Solidarity protests have happened in countries all over Europe - including this one in Strasbourg, France (AP)
The legal consultant, who has been in and out of Iran’s prisons for much of his adult life, says the experience of arrests is often enough to discourage all but the most dedicated activists from protests.
He described the experience of one 40-year-old woman who was grabbed by security forces as she was walking home after a protest.
“In the car they pulled her hair and threatened to rape her,” he said. “They ordered her to say, ‘God is great. Khamenei is the leader.’ She thought they would rape and murder her.”
Once she was taken to a police station, the security forces completely changed their behaviour. They became polite and professional, formally charged her and freed her on an exorbitant bail. She continues to suffer nightmares about her ordeal and will likely never return to the protests, says the legal consultant.
Another prisoner, activist Sepideh Qolian – who has been locked up since 2018 – described the brutality of interrogators aiming to extract false confessions from detained protesters in a written account recently smuggled out of Tehran’s Evin prison.
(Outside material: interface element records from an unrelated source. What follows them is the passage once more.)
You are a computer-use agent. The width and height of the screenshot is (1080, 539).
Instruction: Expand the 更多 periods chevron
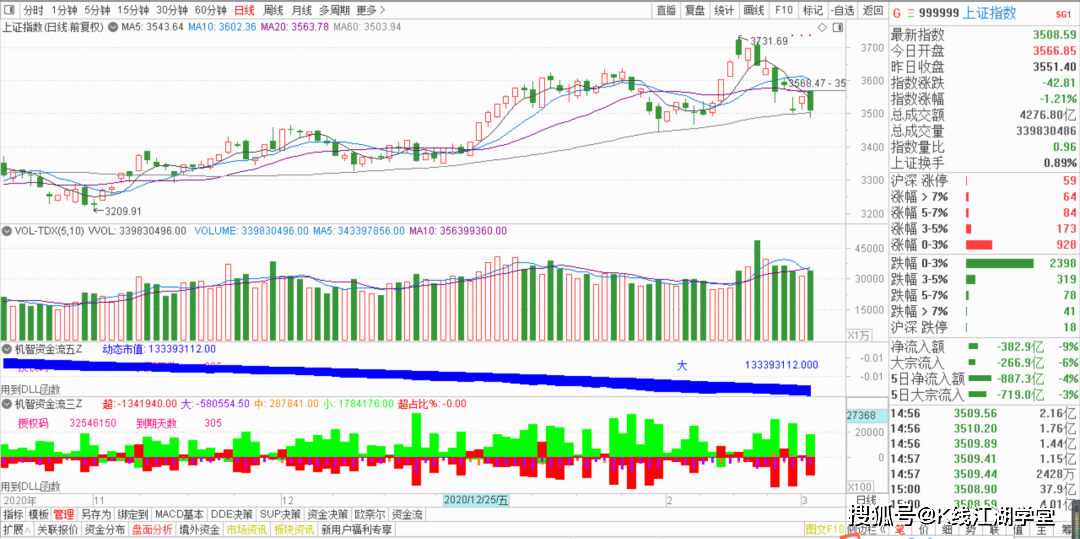(x=382, y=10)
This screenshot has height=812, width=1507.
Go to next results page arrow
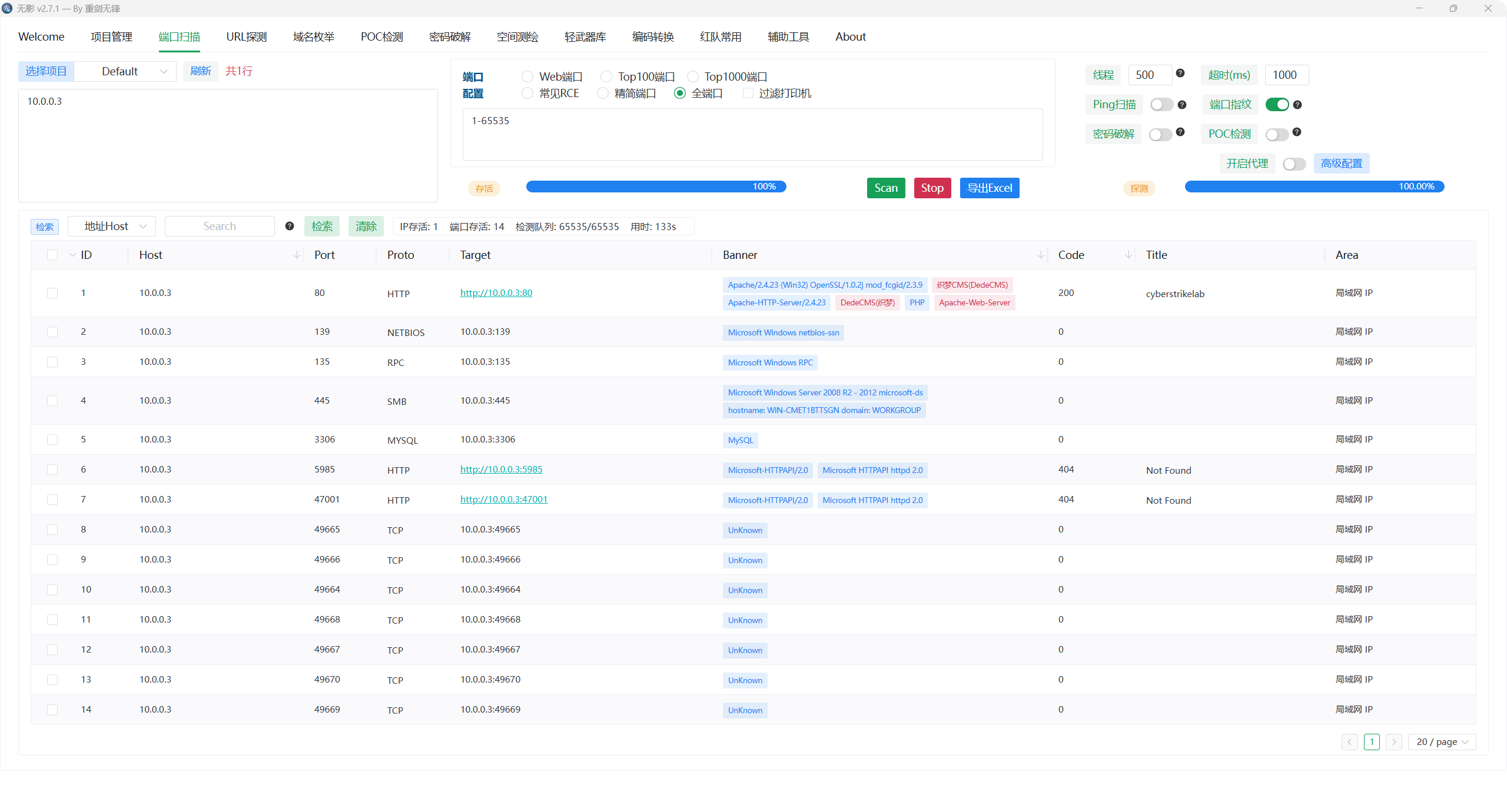(x=1393, y=742)
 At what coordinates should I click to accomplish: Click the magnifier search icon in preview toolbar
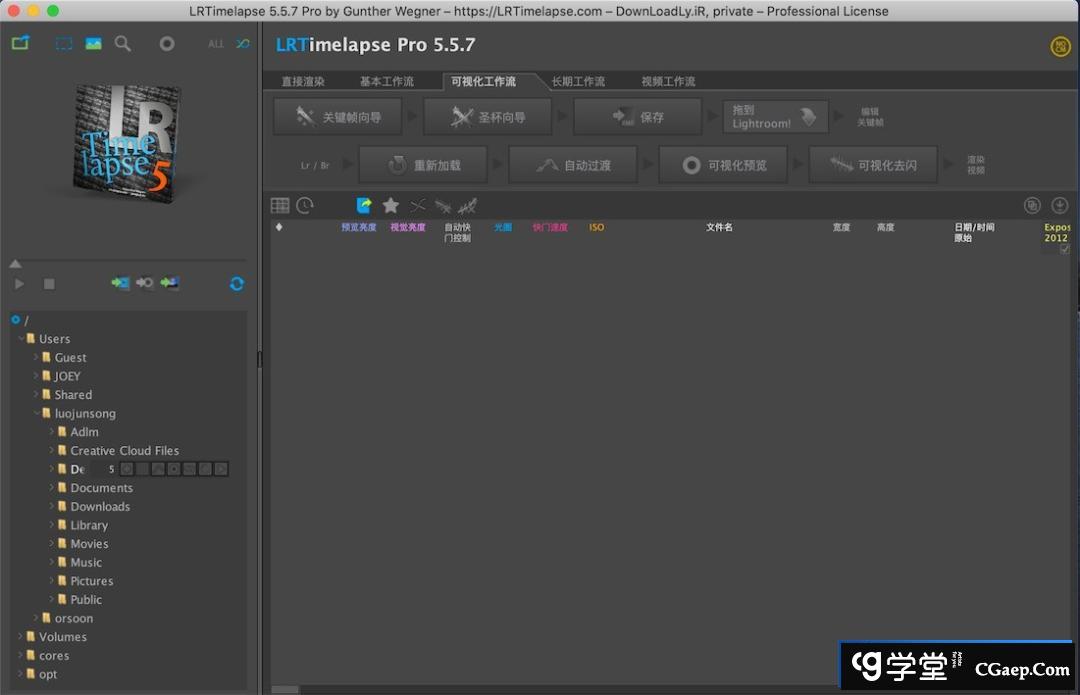(x=122, y=44)

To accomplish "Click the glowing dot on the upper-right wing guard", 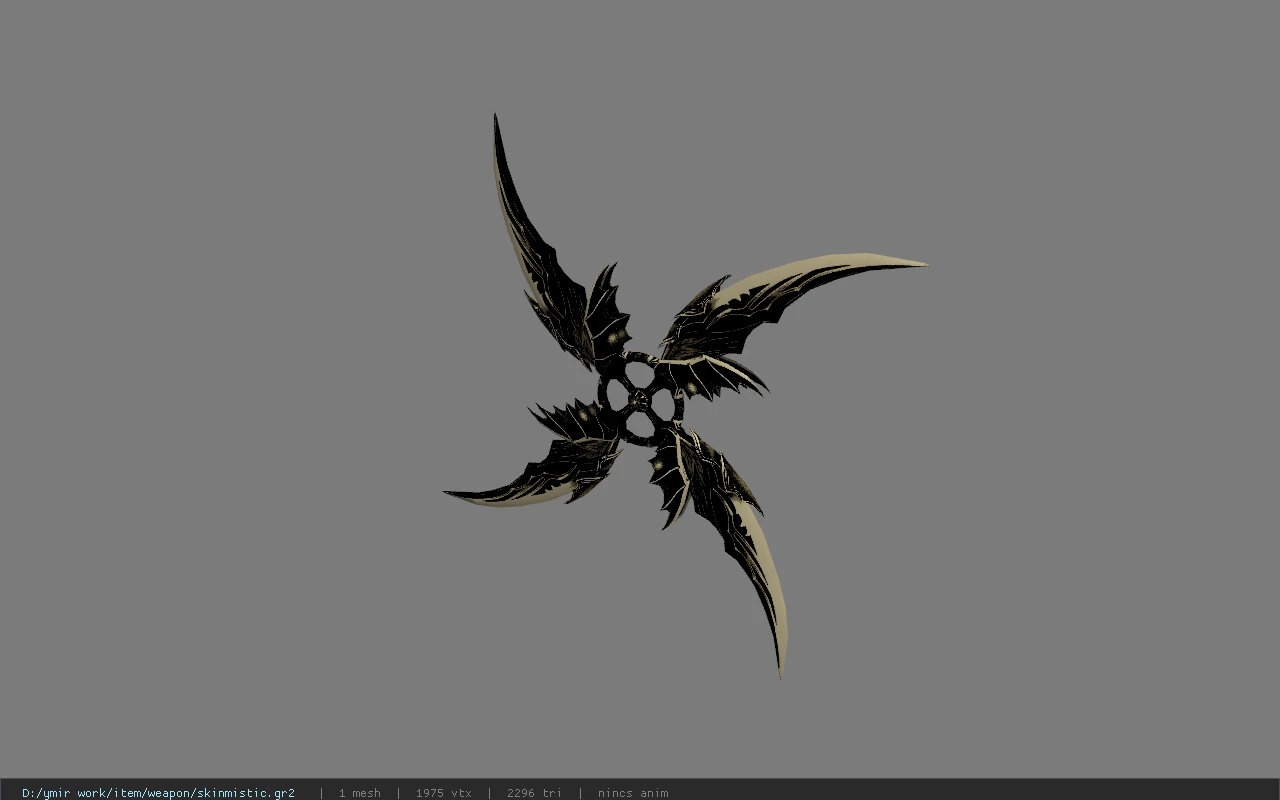I will click(691, 387).
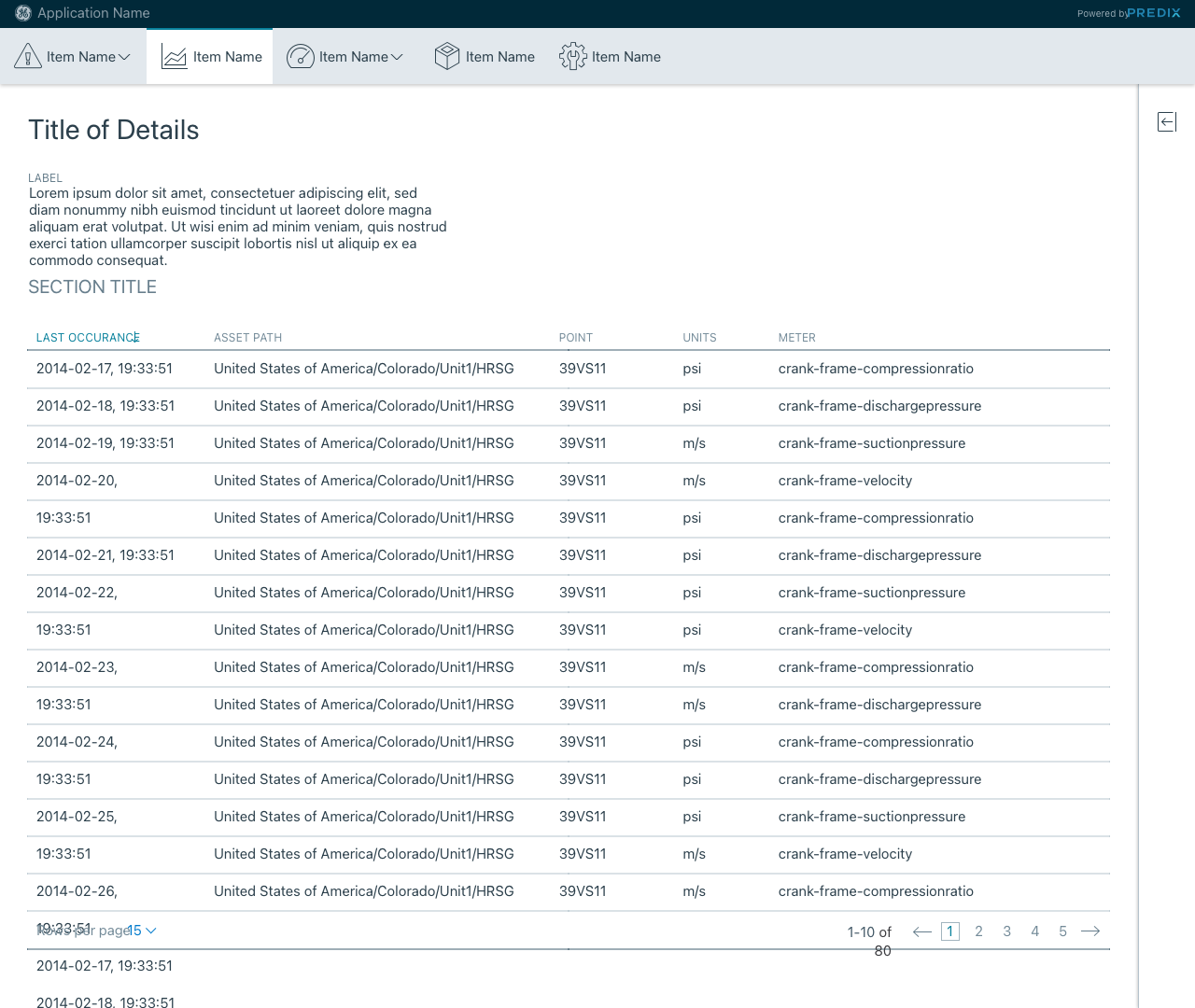Click the line chart nav icon
Viewport: 1195px width, 1008px height.
175,57
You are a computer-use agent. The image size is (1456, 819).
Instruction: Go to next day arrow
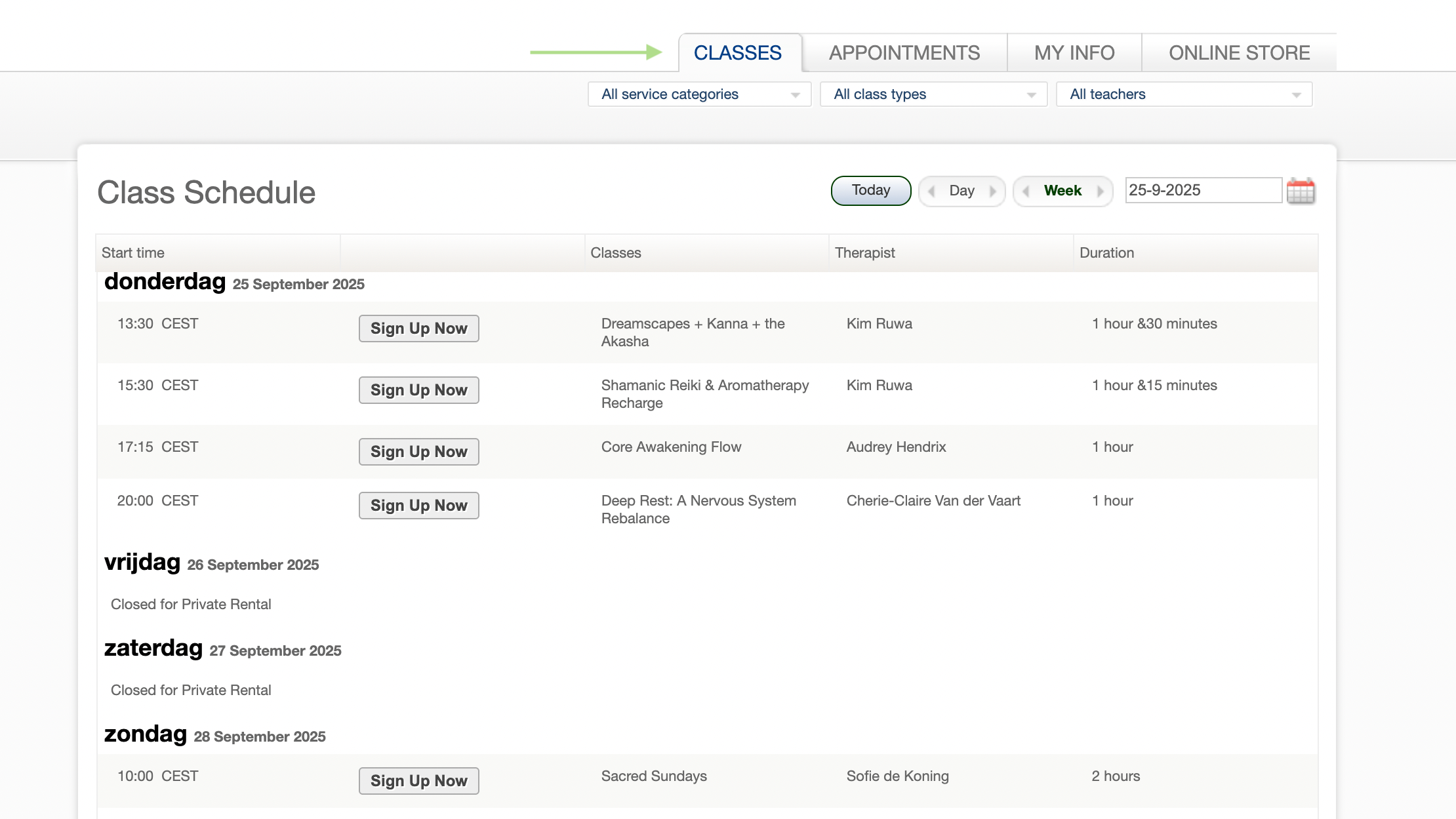click(x=993, y=191)
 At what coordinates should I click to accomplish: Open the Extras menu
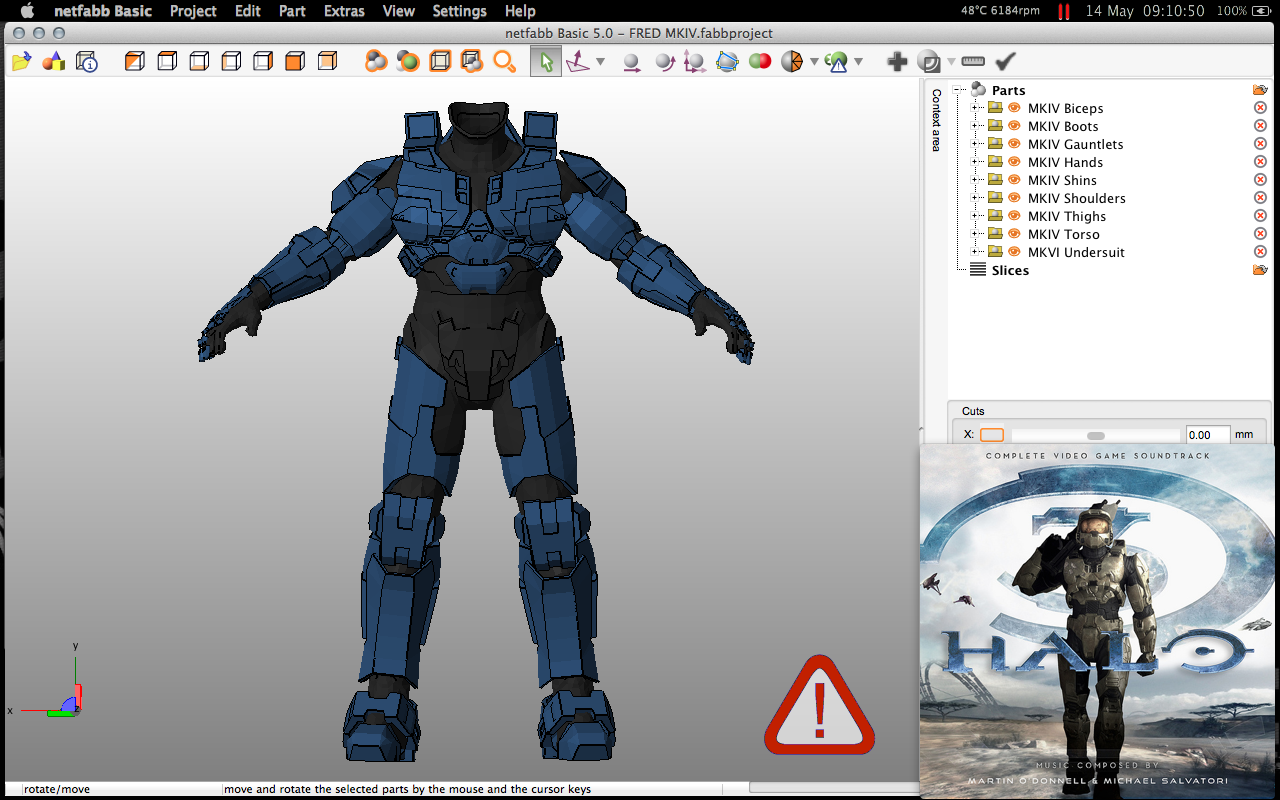click(345, 11)
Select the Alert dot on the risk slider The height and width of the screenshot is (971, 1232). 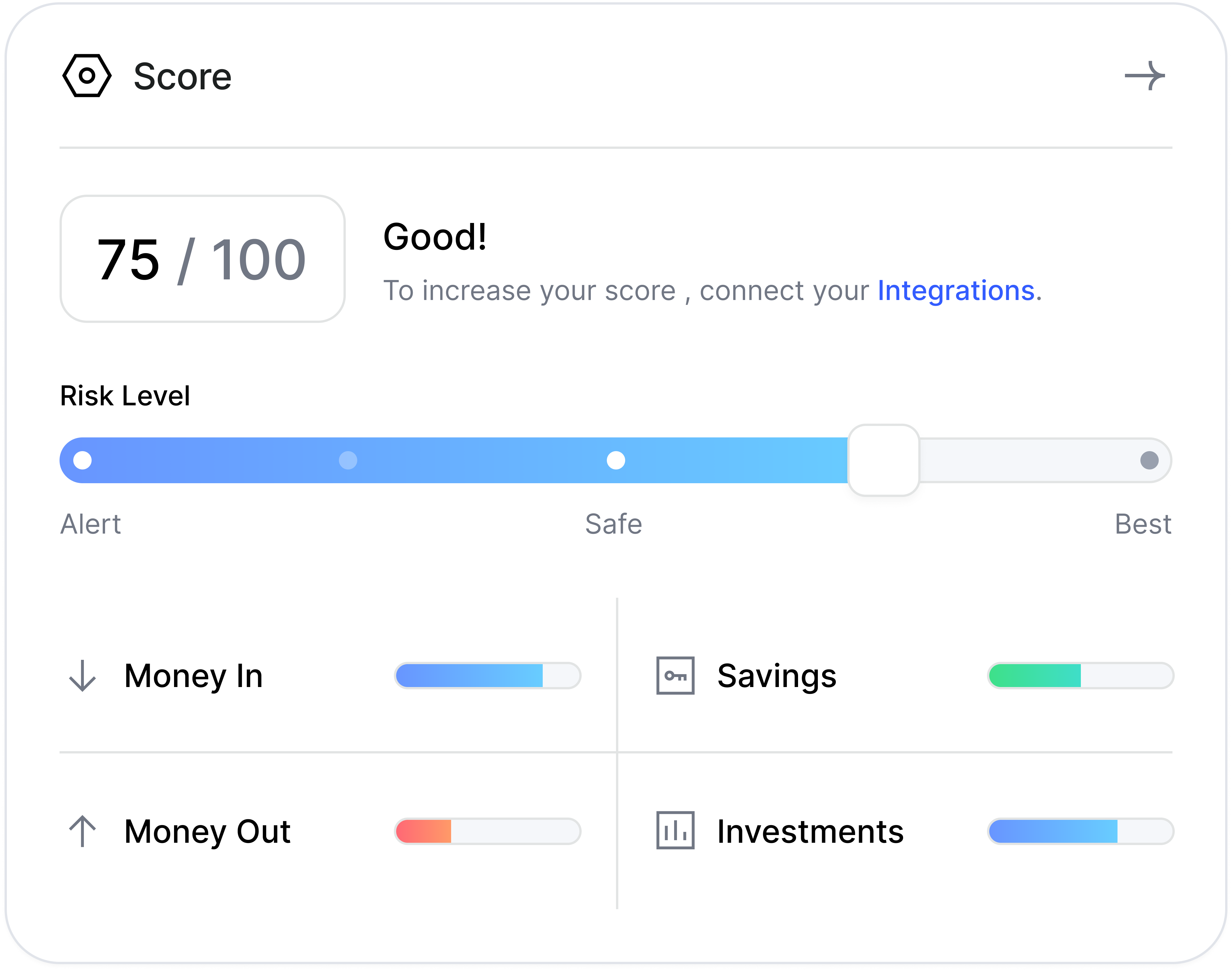click(x=82, y=460)
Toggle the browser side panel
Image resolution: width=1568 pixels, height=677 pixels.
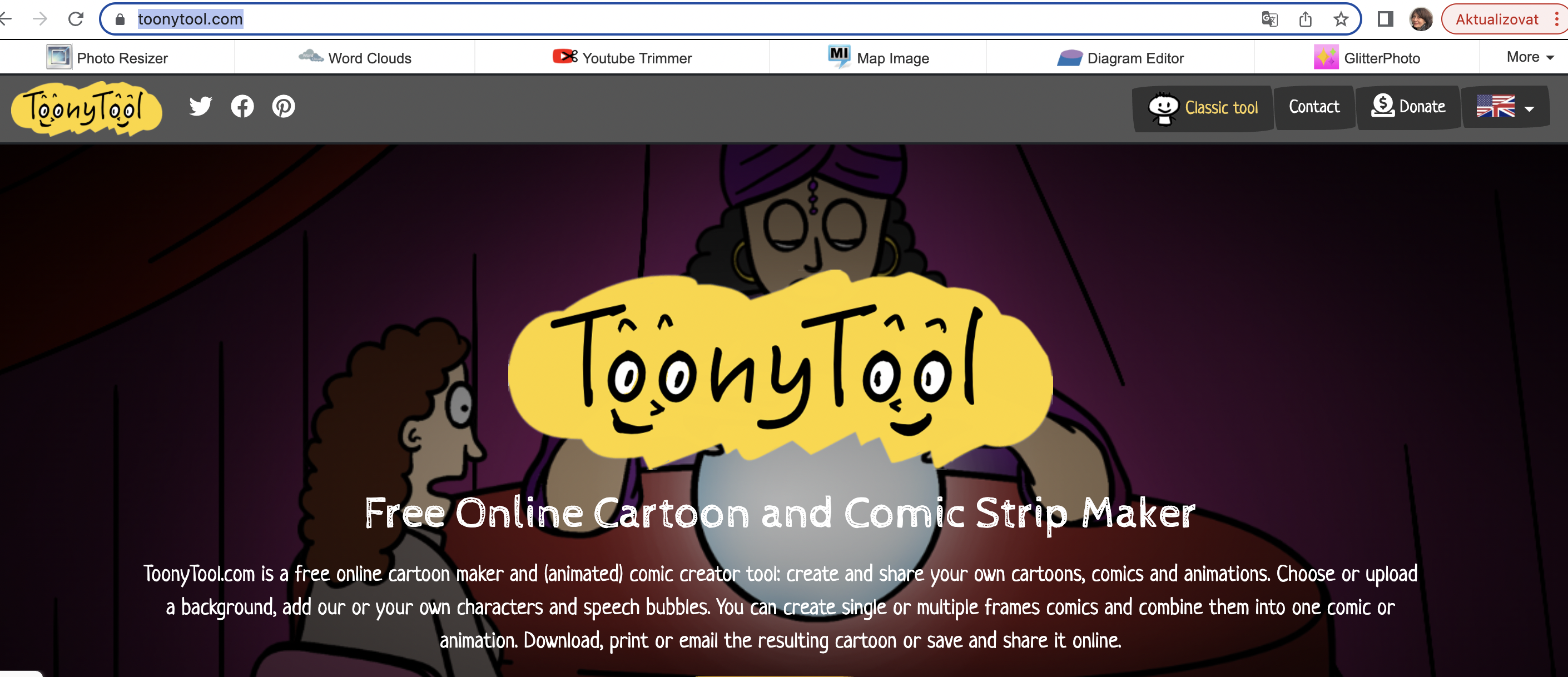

"The exam room is filled with young boys and girls and the shouts of torturers can be heard," she wrote in a letter obtained by BBC.
She described overhearing a young man being pressured into admitting he had attacked one of the those deployed to suppress protests.
"It’s freezing cold and snowing. Near the exit door of the building, a young boy blindfolded and wearing nothing but a thin grey T-shirt sat in front of an interrogator,” she wrote. "He’s shaking and pleading: ‘I swear to God I didn’t beat anyone.’ They want him to confess. As I am passing I shout: ‘do not confess,’ and ‘death to you tyrants.’"
Sara, her mother and sisters say they were held in prison for weeks. They were separated and subject to repeated interrogations. Each was told the others had already been released. But eventually they all found themselves in the same general prison ward.
Sara’s husband lives in Europe, and based on evidence of money he had sent her, she was charged with “collaborating with hostile powers against the regime,” a charge that amounted to treason and carried a potentially heavy prison sentence.
A lawyer in Kermanshah advised the family to head to the Iraqi border and flee the country. She was under a travel restriction. So she and her family hired a smuggler to take them across. The path over the Zagros Mountains was gruelling, and she says she broke her leg along the way.
She and her relatives are now sheltering in Iraq. A veritable prisoner inside a small flat in an Iraqi jurisdiction with strong political and security ties to Iran’s Revolutionary Guard, she is weighing whether to try to join her husband or wait for the right moment to return to Iran.
“My dream is to go back to Iran,” she says. “My hope is that the revolution succeeds.”